::: Text excerpt
The Dragons of Terra: Book 1
Silas Bershad is an exile, condemned by his king to the life of an itinerant dragon-slayer. Marked with the blue bars of his trade on his cheek, and with his arm covered in tattoos recording the beasts he has killed, he is an object of fascination and fable to those he meets. Most dragon-slayers don’t last long, but Bershad – known popularly as the Flawless – has outlived sixty-five dragons and has no plans to stop there. The alternative is death on the king’s command and Bershad doesn’t fancy giving him the satisfaction. But when he’s summoned to the capital, Floodhaven, Bershad must confront the life he gave up fourteen years ago and decide whether his hatred for King Hertzog will stand in the way of accepting a new mission beyond the kingdom’s borders. If he succeeds, he will win his liberty and regain his noble status. And besides, there’s more at stake than simple politics. While this first instalment in Naslund’s fantasy series is focused on setting out the pieces – and ends rather abruptly – it does offer rich and intricate scene-setting, with an unusual emphasis on the ecosystems of this fantasy world.
Bershad’s return to Floodhaven offers him the chance for revenge – vengeance, at last, against the king who tricked him into treason and then condemned him to an unjust exile. Hertzog Malgrave might now be offering him freedom as the reward for the new mission, but Bershad has bitter experience of the king’s trustworthiness (‘every offer from King Hertzog came with strings, some of which could be tied around your throat and pulled‘). It would be so, so easy to draw a sword and end this wretched story there and then. But wisdom prevails: wisdom, and the influence of the princess Ashlyn, who once meant a great deal to Bershad and who remains far more thoughtful and pragmatic than her father Hertzog. Bershad realises that his public mission – to rescue Ashlyn’s younger sister Kira, recently kidnapped by an envoy from the enemy kingdom of Balaria – is only part of the story. He also has another, far more deadly task, one which has a significance that Bershad can’t yet fully understand. But Ashlyn is behind it – bright, clever, subtle Ashlyn, who has spent her life studying dragons (a passion which Bershad once shared, before he was condemned to spend his life killing them instead) – and Bershad realises that he still wants to see what might come of a future shaped by Ashlyn’s mind.
::::::
• _Written task_:
Carry on with the review of The Dragons of Terra: Book 1 from the point where it stops.
::: Material provided
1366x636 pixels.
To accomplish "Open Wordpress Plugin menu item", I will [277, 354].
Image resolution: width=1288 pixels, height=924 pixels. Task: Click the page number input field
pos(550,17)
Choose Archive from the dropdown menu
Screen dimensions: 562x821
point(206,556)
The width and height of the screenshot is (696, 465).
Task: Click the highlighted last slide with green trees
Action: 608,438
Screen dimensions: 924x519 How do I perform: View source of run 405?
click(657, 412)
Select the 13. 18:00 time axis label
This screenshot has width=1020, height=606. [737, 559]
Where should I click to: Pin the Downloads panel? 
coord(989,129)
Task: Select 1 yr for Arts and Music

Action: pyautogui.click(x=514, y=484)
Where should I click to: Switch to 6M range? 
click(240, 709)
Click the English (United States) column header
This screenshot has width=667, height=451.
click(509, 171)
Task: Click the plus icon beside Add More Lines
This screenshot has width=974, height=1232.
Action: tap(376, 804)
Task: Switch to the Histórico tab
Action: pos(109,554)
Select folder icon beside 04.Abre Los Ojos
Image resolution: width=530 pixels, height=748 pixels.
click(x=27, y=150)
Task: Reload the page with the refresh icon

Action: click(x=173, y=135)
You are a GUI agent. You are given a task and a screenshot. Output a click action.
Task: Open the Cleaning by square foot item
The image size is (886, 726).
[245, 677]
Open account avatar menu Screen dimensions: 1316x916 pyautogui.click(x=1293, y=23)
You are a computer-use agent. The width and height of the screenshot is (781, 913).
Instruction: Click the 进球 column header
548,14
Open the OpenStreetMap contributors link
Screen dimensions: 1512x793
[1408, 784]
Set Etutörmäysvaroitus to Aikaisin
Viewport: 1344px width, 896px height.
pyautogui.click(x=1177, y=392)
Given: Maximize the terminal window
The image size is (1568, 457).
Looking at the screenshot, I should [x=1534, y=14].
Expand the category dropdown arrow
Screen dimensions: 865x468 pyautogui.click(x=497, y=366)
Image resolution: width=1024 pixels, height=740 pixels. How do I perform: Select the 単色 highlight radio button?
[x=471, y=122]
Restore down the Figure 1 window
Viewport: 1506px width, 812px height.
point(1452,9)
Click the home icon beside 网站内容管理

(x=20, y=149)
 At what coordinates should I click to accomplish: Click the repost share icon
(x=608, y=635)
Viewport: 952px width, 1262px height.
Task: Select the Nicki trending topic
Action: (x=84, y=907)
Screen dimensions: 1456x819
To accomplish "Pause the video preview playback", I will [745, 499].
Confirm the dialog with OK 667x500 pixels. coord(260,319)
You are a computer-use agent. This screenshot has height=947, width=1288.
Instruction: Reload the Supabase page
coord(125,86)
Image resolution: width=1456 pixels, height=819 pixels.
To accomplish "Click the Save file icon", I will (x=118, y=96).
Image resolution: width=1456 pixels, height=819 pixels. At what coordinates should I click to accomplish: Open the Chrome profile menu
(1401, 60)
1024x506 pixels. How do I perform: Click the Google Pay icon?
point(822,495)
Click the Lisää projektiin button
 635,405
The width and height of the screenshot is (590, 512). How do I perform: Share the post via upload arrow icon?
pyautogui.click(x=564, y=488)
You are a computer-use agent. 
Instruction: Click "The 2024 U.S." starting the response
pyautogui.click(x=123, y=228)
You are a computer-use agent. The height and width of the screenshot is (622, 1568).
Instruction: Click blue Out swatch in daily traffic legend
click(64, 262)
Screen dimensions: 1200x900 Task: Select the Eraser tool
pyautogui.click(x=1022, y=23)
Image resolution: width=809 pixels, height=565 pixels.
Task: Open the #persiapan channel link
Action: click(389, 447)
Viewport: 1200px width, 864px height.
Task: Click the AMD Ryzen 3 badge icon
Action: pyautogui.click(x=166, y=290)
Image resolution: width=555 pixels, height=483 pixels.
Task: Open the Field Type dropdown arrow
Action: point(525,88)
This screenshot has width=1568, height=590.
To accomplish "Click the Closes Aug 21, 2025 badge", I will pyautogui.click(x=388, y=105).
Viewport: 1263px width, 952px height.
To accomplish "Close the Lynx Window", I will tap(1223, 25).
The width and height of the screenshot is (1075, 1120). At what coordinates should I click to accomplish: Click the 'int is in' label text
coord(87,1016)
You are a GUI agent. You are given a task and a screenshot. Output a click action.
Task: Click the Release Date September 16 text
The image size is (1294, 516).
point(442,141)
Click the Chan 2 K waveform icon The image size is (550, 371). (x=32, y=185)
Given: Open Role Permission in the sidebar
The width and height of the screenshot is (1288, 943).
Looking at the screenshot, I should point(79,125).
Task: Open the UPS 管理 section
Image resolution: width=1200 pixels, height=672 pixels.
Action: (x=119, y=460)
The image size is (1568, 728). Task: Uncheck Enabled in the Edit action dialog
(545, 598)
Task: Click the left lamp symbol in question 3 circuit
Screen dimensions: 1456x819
::::::
• _Task response_:
Some distance from Floodhaven, in a region of jungles and rainforests, the apprentice alchemist Jolan finds himself unexpectedly homeless. Without a master or a roof over his head, Jolan decides instead to head for the dragon warrens he’s always heard about, hoping to find a rich source of ingredients for his work, and to satisfy his curiosity about dragons in general. On his way, he falls into company with a stranger, a man named Garret, who has a dragon’s tooth lodged in his arm and a nasty habit of being around when trouble strikes. As the capital readies for war, and the provincial lords are called to raise their levies, Jolan finds himself in a region fraught with rivalries, where a series of unexpected deaths threaten to throw the country into instability. Politics are on the brink of collapse, but Jolan – like few other people, one of them Ashlyn – understands that this might not be the main threat to their country of Almira. In this modest backwater country, people are already beginning to suffer from strange plagues and sickness, which signal something far more dangerous: the balance of nature being knocked out of line.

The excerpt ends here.